Exercise data -
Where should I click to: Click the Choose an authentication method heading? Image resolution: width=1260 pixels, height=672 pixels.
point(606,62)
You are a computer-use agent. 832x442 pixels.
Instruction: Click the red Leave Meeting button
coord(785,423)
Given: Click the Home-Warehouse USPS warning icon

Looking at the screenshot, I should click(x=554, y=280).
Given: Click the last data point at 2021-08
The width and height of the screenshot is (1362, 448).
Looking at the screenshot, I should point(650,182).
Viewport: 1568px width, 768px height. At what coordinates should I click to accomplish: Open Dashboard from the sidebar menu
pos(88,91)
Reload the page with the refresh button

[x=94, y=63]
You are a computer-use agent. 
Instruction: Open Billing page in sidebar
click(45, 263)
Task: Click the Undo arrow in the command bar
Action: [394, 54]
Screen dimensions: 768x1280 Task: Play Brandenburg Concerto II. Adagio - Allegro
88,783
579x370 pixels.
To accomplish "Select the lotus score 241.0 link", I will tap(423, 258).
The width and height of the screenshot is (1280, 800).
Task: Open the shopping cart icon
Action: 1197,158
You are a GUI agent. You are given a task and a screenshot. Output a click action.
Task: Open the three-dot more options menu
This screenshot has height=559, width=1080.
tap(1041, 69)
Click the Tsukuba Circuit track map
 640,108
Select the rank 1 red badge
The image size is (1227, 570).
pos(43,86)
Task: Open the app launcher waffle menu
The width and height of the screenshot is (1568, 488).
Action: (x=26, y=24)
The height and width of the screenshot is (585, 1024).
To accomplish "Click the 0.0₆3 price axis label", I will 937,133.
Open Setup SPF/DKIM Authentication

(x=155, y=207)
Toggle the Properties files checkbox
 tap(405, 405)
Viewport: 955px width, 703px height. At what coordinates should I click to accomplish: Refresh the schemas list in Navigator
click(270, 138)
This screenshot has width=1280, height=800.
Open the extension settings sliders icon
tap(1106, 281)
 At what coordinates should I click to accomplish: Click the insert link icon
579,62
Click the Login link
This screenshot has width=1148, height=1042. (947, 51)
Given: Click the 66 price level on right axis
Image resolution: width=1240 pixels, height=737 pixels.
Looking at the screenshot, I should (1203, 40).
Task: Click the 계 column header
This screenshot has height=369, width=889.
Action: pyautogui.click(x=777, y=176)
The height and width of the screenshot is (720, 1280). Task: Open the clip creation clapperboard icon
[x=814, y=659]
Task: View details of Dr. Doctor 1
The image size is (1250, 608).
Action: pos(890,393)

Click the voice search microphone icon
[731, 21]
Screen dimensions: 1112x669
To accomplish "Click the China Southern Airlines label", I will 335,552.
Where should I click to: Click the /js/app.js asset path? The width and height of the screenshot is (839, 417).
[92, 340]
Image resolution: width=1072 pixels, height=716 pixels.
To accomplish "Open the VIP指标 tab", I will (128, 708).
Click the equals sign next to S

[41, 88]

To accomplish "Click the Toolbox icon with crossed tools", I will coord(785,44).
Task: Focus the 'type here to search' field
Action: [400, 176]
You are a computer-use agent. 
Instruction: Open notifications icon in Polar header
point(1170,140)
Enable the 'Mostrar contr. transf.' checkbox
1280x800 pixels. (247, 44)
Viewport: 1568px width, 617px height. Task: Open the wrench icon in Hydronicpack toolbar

To do -
Your task is to quote all of the data word for word.

Reply -
Where should I click to: Click the Choose an authentication method heading? Image resolution: width=1260 pixels, height=672 pixels.
point(606,62)
You are a computer-use agent. 832x442 pixels.
Instruction: Click the red Leave Meeting button
coord(785,423)
Given: Click the Home-Warehouse USPS warning icon

Looking at the screenshot, I should click(x=554, y=280).
Given: Click the last data point at 2021-08
The width and height of the screenshot is (1362, 448).
Looking at the screenshot, I should point(650,182).
Viewport: 1568px width, 768px height. At what coordinates should I click to accomplish: Open Dashboard from the sidebar menu
pos(88,91)
Reload the page with the refresh button

[x=94, y=63]
You are a computer-use agent. 
Instruction: Open Billing page in sidebar
click(45, 263)
Task: Click the Undo arrow in the command bar
Action: [394, 54]
Screen dimensions: 768x1280 Task: Play Brandenburg Concerto II. Adagio - Allegro
88,783
579x370 pixels.
To accomplish "Select the lotus score 241.0 link", I will tap(423, 258).
The width and height of the screenshot is (1280, 800).
Task: Open the shopping cart icon
Action: 1197,158
You are a GUI agent. You are given a task and a screenshot. Output a click action.
Task: Open the three-dot more options menu
This screenshot has height=559, width=1080.
tap(1041, 69)
Click the Tsukuba Circuit track map
 640,108
Select the rank 1 red badge
The image size is (1227, 570).
pos(43,86)
Task: Open the app launcher waffle menu
The width and height of the screenshot is (1568, 488).
Action: (x=26, y=24)
The height and width of the screenshot is (585, 1024).
To accomplish "Click the 0.0₆3 price axis label", I will 937,133.
Open Setup SPF/DKIM Authentication

(x=155, y=207)
Toggle the Properties files checkbox
 tap(405, 405)
Viewport: 955px width, 703px height. At what coordinates should I click to accomplish: Refresh the schemas list in Navigator
click(270, 138)
This screenshot has width=1280, height=800.
Open the extension settings sliders icon
tap(1106, 281)
 At what coordinates should I click to accomplish: Click the insert link icon
579,62
Click the Login link
This screenshot has width=1148, height=1042. (947, 51)
Given: Click the 66 price level on right axis
Image resolution: width=1240 pixels, height=737 pixels.
Looking at the screenshot, I should (1203, 40).
Task: Click the 계 column header
This screenshot has height=369, width=889.
Action: pyautogui.click(x=777, y=176)
The height and width of the screenshot is (720, 1280). Task: Open the clip creation clapperboard icon
[x=814, y=659]
Task: View details of Dr. Doctor 1
The image size is (1250, 608).
Action: pos(890,393)

Click the voice search microphone icon
[731, 21]
Screen dimensions: 1112x669
To accomplish "Click the China Southern Airlines label", I will 335,552.
Where should I click to: Click the /js/app.js asset path? The width and height of the screenshot is (839, 417).
[92, 340]
Image resolution: width=1072 pixels, height=716 pixels.
To accomplish "Open the VIP指标 tab", I will (128, 708).
Click the equals sign next to S

[41, 88]

To accomplish "Click the Toolbox icon with crossed tools", I will coord(785,44).
Task: Focus the 'type here to search' field
Action: [400, 176]
You are a computer-use agent. 
Instruction: Open notifications icon in Polar header
point(1170,140)
Enable the 'Mostrar contr. transf.' checkbox
1280x800 pixels. (247, 44)
Viewport: 1568px width, 617px height. Task: Open the wrench icon in Hydronicpack toolbar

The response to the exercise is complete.